• The problem:
Show every line of the records below that contains the word "agent".

————————

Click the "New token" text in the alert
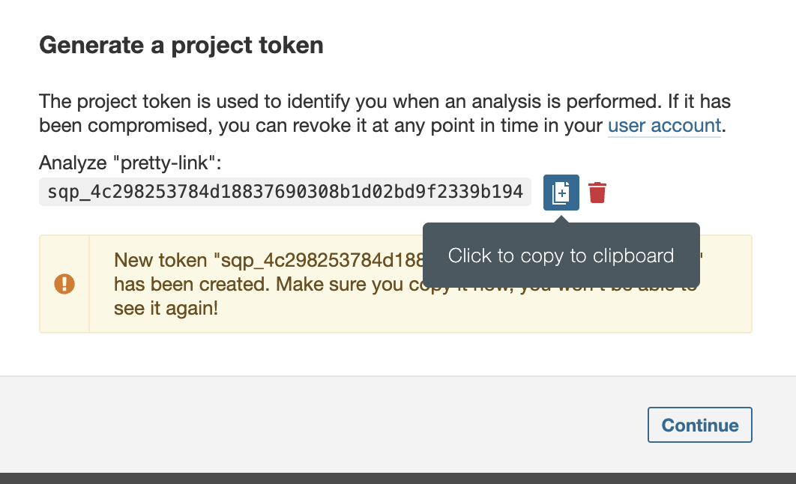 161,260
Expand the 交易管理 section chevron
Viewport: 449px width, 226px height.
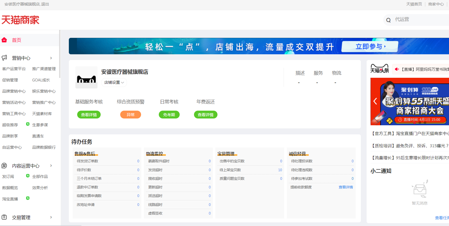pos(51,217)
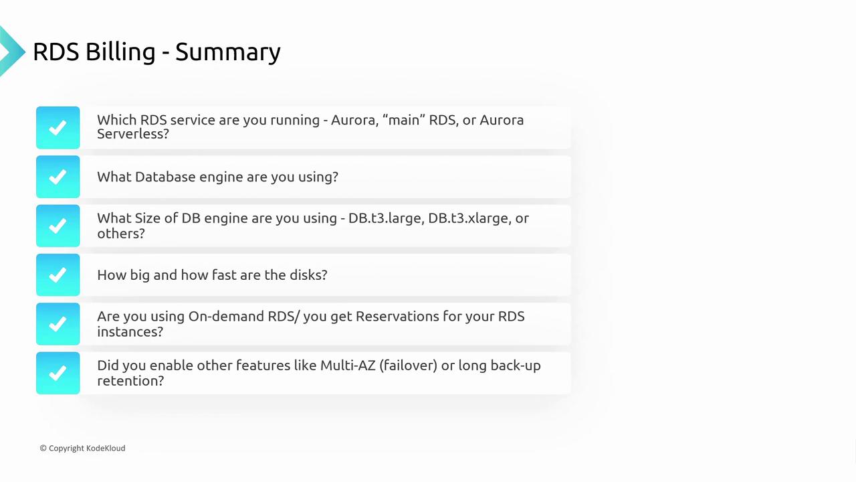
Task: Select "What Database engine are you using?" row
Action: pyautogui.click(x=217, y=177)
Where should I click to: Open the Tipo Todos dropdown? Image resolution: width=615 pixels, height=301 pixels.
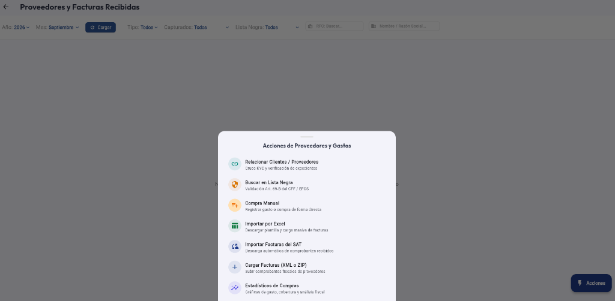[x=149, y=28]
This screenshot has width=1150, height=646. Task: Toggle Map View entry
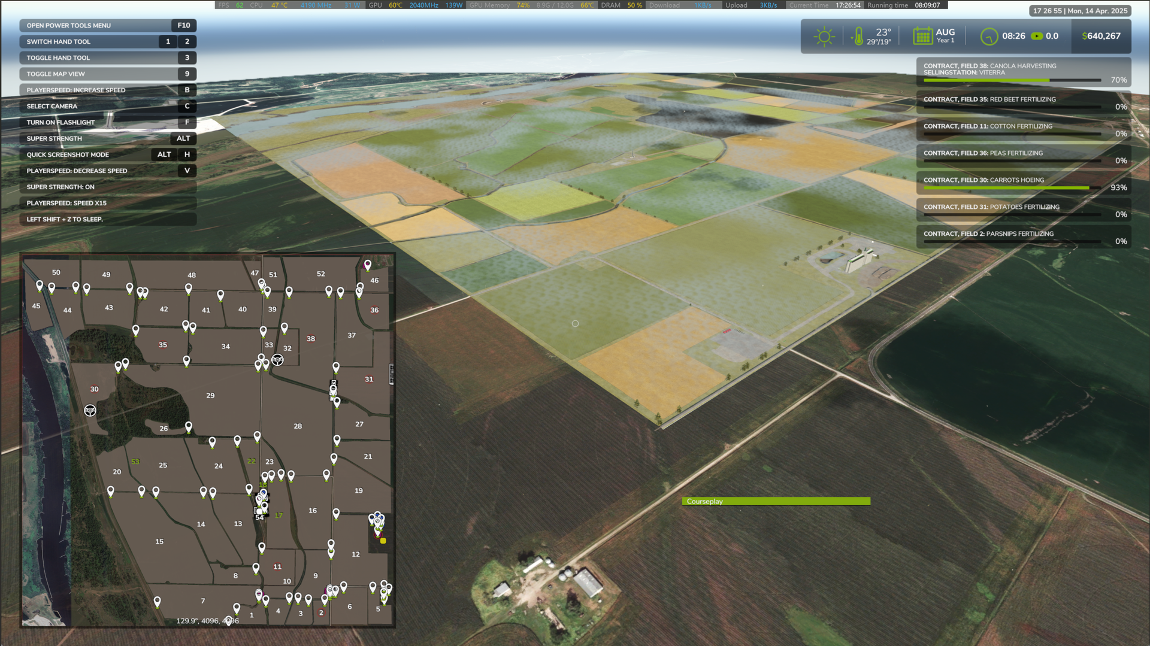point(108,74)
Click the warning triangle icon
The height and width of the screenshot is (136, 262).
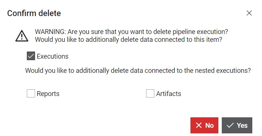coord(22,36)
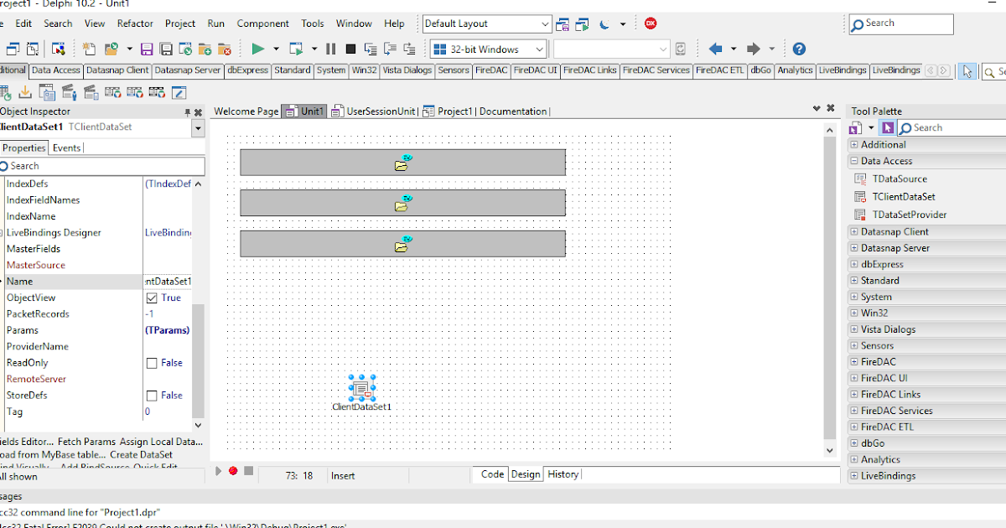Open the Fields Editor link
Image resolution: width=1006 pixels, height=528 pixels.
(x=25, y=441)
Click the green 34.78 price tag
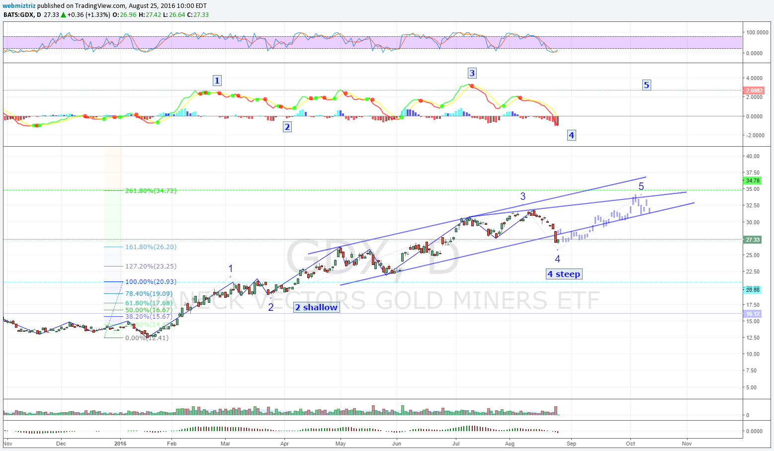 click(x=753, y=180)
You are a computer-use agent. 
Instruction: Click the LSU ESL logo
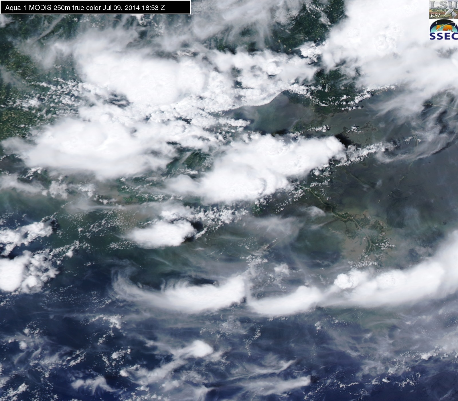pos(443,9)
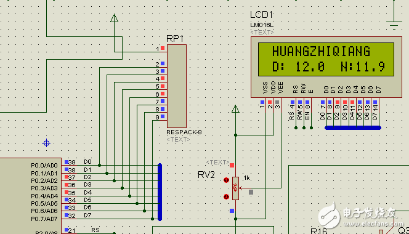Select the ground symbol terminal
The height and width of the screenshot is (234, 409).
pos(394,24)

————————

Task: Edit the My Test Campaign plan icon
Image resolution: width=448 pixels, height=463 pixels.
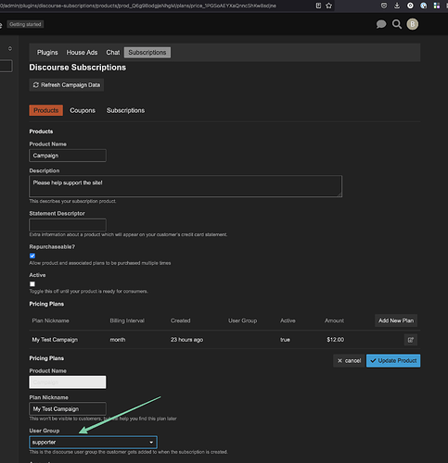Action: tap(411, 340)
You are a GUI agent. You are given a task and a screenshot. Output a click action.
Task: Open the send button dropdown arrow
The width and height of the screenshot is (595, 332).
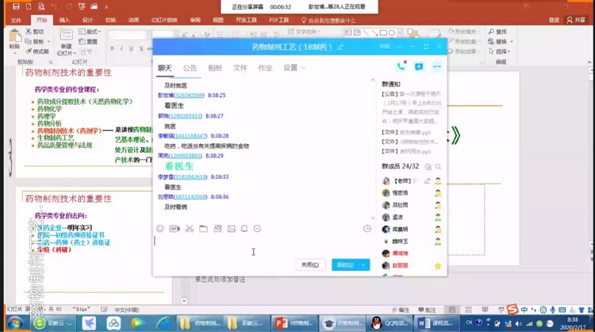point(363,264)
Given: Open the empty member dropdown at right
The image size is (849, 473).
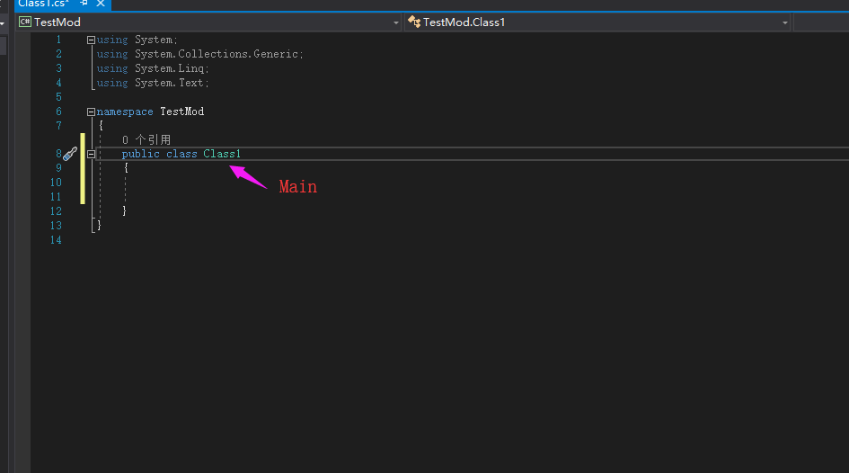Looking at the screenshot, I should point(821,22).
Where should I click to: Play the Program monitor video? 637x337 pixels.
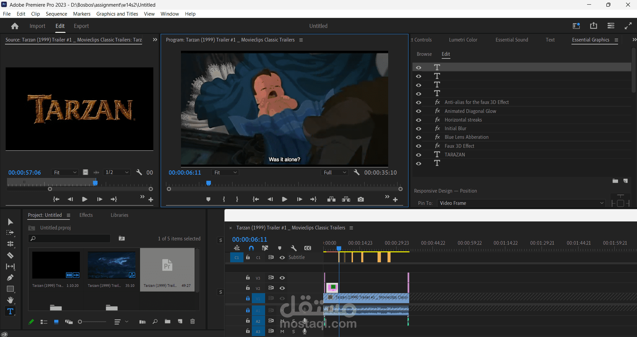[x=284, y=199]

————————

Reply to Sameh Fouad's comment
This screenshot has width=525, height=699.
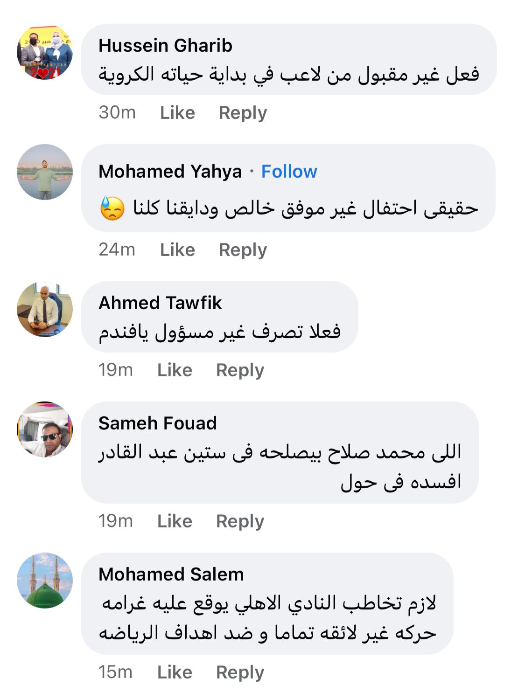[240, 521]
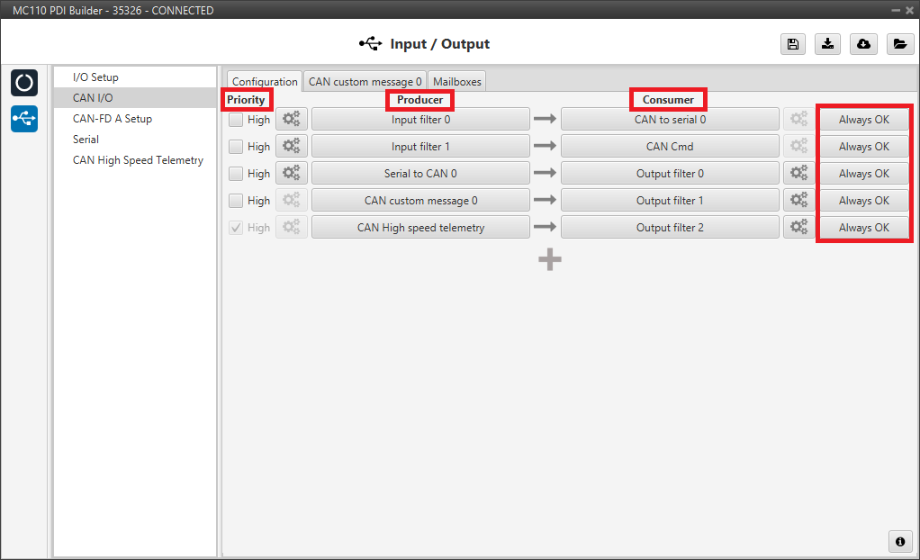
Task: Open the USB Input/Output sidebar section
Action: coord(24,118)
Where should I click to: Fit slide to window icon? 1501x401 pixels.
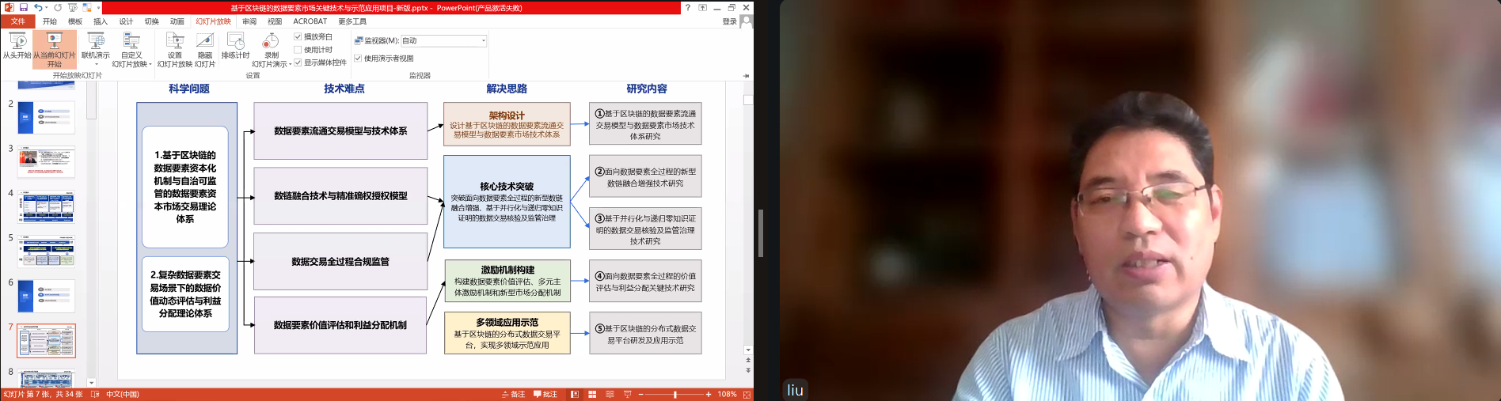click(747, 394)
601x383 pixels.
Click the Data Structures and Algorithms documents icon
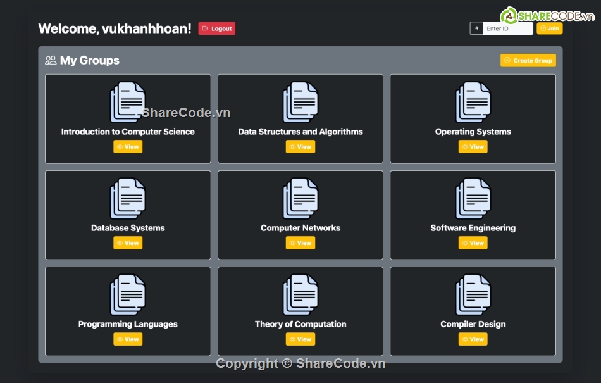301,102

————————

• Exercise solution:
You are a computer-use agent. 
You are a GUI agent. You are given a task and a screenshot. Output a click action.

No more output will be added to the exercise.